異世界の本には少し興味がある。自動ドアを抜け、中に入ると木と本の香りが入り交じった落ち着く香りがした。――適当に館内をブラブラと歩いていると
「あれラミュー先生じゃないですか。なんの本を読んでるのですか」
ラミューは窓側のカウンター席に座っていた。右手で頬杖をつき、本を読んでいた。
「ああ。キサラ君か。これはノーブル王国の過去を記した本なの」
「ノーブル王国の過去……」
「横に座りな。立ってるのは疲れるだろうし」
「は、はい」
言われるがままに座る。ラミューからは香水のようないい香りがする。
「60年ほど前、ノーブル王国は元々ただの農村だった。そこから発展し着々と勢力は大きくなっていった。だが、その途中で別の国がノーブル王国に攻めてきた。それがハンブル国。ハンブル国の言い分は先に攻撃を仕掛けたのはノーブル王国だと言った。しかしノーブル王国は実際攻撃をしていない」
座ると同時に黙々と喋るラミュー。
「それって……どういうことですか」
「私はなにか裏があると思うの。キサラ君はどう思う?」
「どう思うって言われても……」
ノーブル王国とハンブル国。何かの因縁がありそうだ。
「まあキサラ君には関係ない話だったね」
「色皇魔術師って普段何をされてるんですか?」
色皇魔術師にあえる機会は今後なかなかない。ということで、僕は何も考えずに口を滑らせてしまった。
「ノーブル王国の見回りや魔物の駆除、国王の命令にしたがって、仕事を受けたりとかかな」
「へー大変なんですね」
「そうでも無いよ。のんびりとやらせてもらってる」
「というか魔物はこの世界にも存在するんですね」
「この王国は国王クラパルド・ノーブルによって特殊な結界が貼られていてね。外に魔物が湧くからそれを定期的に駆除してるって感じかな。あなた達転生者や民は結界から出れないようなシステムになってるけど私は出られる。それで魔物を減らしてるの」
レンガ造りの建物に入る前、僕は結界を発見した。あの結界はノーブル王国全体に貼られていたということか。民を守るために……。
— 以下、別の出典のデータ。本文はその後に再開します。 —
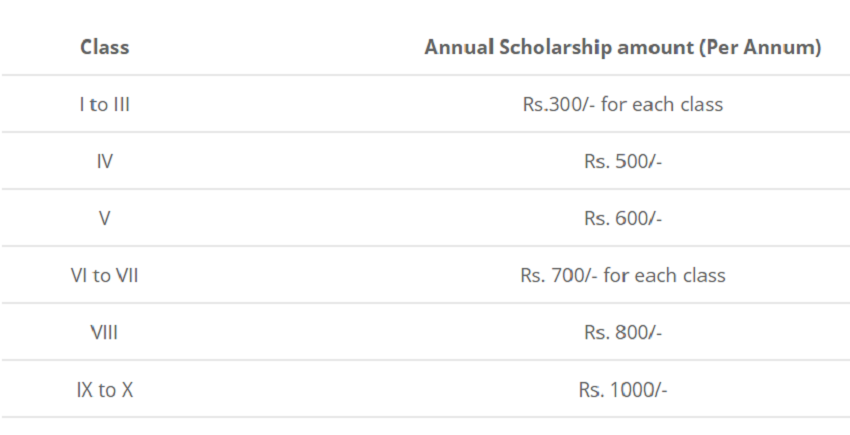This screenshot has height=435, width=850.
Task: Click the class 'VIII' cell
Action: 104,332
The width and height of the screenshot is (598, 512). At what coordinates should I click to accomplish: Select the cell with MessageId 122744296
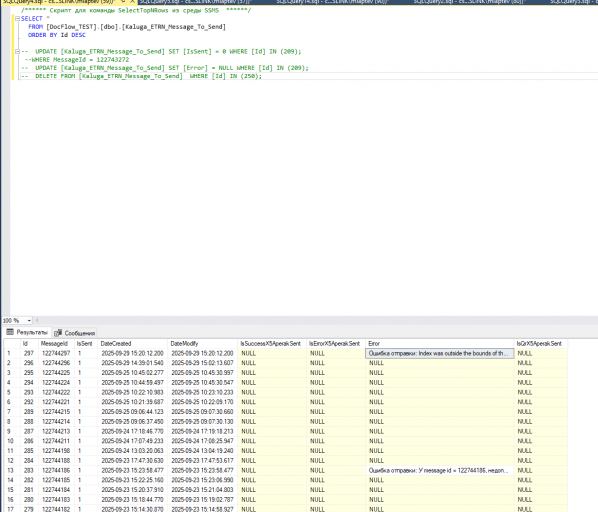tap(56, 363)

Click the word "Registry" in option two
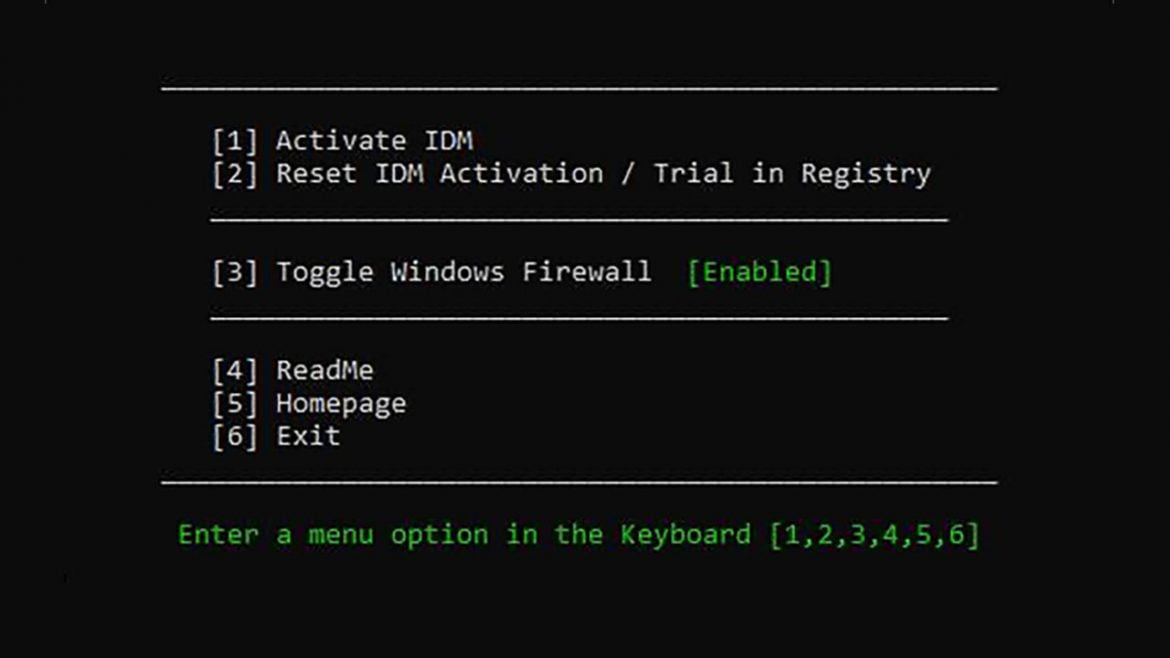tap(866, 174)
「ちなみにスターターセットも国王の力なの。あの結界は寿命を削るから、転生者に分散して与えている。転生者に対して対価を払い育成することで、ノーブル王国の守りを少しでも固めようとしている」
「へ〜。そういう意図があったんですね」
僕達転生者は単なる国王の奴隷に過ぎない。だが対価が大きい。国王なりの考え方なのだろう。
「国王が死ぬとどうなると思う?」
ふと外の方を見てラミューは言った。
「結界が無くなり魔物が襲ってくる……」
「そう。もしそうなった時のことを考えないとこの国には終わる。ノーブル国王の寿命は一刻と近づいているからね」
「色皇魔術師は4人いるって言いましたよね。それなら簡単に守り切れるんじゃないですか」
「5年前、突如としてノーブル王国の周りに魔物が湧き始めた。ノーブル国王はそれを直ぐに察知して、何の迷いもなく結界を貼った。私は魔物を駆除したりしてこの5年間情報を集めてきた。だけど明確な情報は出てこない。想定外のことだって起き得る。国王が死んだ時守り切れるかどうかは分からない」
「国王の寿命は近いんですよね?あの転生者を殺すために魔法を使ってよかったのでしょうか。余計に寿命が縮まるんじゃ」
「あの時は私がやったの。ノーブル国王は詠唱だけしてね。力の延命と王の威厳を保つために」
パズルのように埋まっていく情報。そしてノーブル王国の運命。これからどうなるのだろうか。心配だ。
「もうすぐカーラル・ノーブルという女性と戦うことになる」
「カーラル・ノーブル……国王の娘……てことは王女」
「そう。君の1個上の先輩なのよ」
「この学校に先輩なんていたんですね。クラスの人しか合わないから存在しないと思ってました」
「カーラル王女は4期生で君は5期生。魔剣士学校は2年で卒業してその後は仕事をする。今まで合わなかったのは校舎が違うからだね。どうして別れてるのかは私には分からないけど」
5期生ということは結界が貼られてから転生者を入れて魔剣士を育成していたということだ。僕は危ない時期に転生してしまったのかもしれない。
「じゃあ1クラスしかないのは何か理由があるのでしょうか」
「転生者が年々減っているからだね。ちなみに1期生は50人くらい居たらしいよ」
「へ〜そうなんですね」
「私はやることがあるからここら辺で。じゃあまたどこかで会いましょうキサラ君」
そう言ってラミューは本を持ち席を立つ。
「興味深い話が聞けて良かったです」
ラミューは本を元の場所に戻して、速やかに去っていった。